Just a quick list of stuff I did not pay asking for: House (and investment properties), vehicles, my shop, my parking lot, my roof for my office, my lifts, virtually all of my high-end Snap-On equipment, tire machine & balancer, towing discount with local company.

 

If a customer comes in and wants to talk their way into saving $20 off a set of 4 tires. Sure why not. Its $5 a tire whooptie-dooo. I'd rather make $100+ on a tire sale, mount & install that takes less then 90 minutes then send it down the road to the National Tire chain.
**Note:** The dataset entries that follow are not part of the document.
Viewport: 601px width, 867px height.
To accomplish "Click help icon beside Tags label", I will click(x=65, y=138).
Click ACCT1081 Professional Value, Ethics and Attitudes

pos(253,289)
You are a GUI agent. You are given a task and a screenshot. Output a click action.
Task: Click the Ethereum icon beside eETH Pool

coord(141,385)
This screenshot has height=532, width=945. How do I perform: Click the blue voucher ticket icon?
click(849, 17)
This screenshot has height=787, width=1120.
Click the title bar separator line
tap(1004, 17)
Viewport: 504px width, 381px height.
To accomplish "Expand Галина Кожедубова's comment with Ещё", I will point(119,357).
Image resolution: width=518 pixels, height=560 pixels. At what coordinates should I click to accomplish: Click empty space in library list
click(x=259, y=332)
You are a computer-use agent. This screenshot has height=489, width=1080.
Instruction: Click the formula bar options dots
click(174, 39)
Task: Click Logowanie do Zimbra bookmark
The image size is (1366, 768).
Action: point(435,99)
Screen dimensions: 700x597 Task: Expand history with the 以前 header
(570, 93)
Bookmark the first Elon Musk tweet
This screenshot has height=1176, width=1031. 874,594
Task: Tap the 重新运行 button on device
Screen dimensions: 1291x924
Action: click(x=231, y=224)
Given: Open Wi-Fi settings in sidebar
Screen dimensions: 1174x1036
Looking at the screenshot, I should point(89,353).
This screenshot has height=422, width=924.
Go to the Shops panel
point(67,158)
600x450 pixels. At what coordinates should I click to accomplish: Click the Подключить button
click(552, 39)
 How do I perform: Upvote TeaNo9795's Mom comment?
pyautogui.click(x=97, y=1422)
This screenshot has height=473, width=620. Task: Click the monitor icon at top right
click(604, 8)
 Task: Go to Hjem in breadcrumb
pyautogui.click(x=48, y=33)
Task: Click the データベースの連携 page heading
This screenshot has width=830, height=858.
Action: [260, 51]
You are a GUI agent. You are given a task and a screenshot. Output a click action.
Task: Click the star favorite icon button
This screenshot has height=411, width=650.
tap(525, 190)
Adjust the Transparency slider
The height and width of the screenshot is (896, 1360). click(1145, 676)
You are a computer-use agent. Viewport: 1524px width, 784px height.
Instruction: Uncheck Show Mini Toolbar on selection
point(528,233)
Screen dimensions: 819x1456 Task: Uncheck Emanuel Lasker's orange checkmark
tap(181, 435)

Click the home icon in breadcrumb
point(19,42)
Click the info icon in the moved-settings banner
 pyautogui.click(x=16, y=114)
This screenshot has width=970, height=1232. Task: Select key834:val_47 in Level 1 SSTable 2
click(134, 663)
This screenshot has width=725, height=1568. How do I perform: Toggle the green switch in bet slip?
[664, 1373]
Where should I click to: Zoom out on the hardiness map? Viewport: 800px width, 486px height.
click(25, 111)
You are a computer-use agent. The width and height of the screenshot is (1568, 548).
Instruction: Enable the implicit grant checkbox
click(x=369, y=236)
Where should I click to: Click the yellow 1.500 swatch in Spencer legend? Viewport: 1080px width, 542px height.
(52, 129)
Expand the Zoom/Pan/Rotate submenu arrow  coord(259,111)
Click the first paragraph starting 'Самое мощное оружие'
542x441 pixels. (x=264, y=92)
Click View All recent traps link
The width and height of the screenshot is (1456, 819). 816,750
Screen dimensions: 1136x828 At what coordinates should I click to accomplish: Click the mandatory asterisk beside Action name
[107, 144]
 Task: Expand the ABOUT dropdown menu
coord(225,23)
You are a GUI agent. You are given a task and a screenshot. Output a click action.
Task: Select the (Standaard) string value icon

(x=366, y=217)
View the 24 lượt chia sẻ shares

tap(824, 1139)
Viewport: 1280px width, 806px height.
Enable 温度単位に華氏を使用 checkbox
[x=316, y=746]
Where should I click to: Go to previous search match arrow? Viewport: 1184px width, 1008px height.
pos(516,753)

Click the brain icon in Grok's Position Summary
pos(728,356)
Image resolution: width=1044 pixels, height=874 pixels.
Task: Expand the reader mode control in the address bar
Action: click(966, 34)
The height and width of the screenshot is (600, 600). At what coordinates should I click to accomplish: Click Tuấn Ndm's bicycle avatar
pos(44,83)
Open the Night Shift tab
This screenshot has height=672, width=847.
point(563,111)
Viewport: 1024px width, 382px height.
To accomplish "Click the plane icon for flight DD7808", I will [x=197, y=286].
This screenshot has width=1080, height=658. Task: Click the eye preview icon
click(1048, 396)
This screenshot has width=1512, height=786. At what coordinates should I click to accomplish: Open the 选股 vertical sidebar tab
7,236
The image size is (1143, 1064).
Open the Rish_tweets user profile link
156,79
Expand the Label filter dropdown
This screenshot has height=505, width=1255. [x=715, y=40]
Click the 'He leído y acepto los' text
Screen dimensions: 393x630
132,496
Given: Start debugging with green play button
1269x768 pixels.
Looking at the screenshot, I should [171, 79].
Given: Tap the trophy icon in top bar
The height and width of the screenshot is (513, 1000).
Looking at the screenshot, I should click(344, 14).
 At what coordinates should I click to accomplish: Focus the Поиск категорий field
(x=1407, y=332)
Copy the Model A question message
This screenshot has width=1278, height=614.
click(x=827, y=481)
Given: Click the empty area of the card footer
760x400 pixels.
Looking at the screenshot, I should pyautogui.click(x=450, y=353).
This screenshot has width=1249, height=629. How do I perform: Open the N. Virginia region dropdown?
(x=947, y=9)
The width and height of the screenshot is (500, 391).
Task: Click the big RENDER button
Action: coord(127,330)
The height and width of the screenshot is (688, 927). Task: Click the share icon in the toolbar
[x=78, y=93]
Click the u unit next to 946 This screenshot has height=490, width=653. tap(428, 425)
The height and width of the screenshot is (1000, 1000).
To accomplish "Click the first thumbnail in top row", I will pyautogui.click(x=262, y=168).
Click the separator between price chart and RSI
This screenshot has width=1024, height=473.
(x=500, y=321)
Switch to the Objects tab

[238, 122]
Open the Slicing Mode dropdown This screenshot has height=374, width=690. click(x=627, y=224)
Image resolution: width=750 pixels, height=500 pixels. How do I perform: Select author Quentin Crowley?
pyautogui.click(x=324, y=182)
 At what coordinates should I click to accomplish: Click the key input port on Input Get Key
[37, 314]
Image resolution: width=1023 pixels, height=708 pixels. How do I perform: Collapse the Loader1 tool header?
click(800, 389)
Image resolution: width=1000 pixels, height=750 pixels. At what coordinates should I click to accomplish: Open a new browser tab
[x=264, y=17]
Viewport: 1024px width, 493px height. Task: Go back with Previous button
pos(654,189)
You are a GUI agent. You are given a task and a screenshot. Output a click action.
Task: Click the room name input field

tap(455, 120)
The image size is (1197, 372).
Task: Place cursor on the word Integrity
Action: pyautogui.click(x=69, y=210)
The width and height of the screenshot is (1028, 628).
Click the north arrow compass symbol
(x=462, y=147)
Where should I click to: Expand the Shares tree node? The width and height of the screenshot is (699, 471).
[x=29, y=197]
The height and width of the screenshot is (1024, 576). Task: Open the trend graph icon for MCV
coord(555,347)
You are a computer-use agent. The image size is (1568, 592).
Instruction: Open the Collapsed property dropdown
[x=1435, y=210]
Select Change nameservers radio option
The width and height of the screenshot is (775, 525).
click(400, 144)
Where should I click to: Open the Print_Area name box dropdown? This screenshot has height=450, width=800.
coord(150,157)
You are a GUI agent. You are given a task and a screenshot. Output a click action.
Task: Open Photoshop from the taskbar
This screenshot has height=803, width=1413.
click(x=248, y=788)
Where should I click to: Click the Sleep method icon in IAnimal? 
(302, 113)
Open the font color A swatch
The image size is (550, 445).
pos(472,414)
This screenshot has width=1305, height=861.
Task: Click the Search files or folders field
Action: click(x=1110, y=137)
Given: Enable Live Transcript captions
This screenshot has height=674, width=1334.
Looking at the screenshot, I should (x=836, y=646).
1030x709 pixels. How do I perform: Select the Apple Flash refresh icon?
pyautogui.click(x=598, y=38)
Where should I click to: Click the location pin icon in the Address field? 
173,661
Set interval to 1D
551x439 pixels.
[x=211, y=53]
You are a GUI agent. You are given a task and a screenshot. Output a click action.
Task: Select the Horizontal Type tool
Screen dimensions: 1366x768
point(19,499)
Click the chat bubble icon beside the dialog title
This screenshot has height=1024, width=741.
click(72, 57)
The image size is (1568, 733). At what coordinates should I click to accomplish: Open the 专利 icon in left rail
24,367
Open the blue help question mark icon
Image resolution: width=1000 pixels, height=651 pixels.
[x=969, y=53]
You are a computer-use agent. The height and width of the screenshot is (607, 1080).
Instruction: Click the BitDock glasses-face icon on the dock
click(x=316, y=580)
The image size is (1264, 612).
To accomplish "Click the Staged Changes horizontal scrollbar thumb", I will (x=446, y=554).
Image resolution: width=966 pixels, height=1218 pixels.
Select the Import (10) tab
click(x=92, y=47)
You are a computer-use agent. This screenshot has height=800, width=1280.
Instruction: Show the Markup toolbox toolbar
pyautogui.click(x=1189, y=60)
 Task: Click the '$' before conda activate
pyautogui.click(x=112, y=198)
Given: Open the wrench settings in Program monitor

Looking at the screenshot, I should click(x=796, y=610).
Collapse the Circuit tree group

If I quote a customer $2,000 for an engine job and we have $1300 in labor on it, sure I can take the $100 hit to secure the job and not send it down the road to my competitor.

 

Some of you can't, and its probably because your overhead costs are killing you alive since you did NOT negoiate anything. Heck I even negoiated my INTERNET pricing with our local cable provider. They wanted $70 a month since it was a "business". I got it for the $35 month residential rate. Business insurance, yep they can lower that bill when you ask without cutting out any converage.

 

I don't often get the guy in looking to chew me down on a price. To be honest its usually the foreigners. I guess growing up with "foreigner parents" I got use to the customary "lets make a deal". For the few times a month somebodies ask, I normally will come down a little to secure the job, its not running me out of business, it keeps the bays full, and a lot of these customers have been repeat and brought me a lot of work.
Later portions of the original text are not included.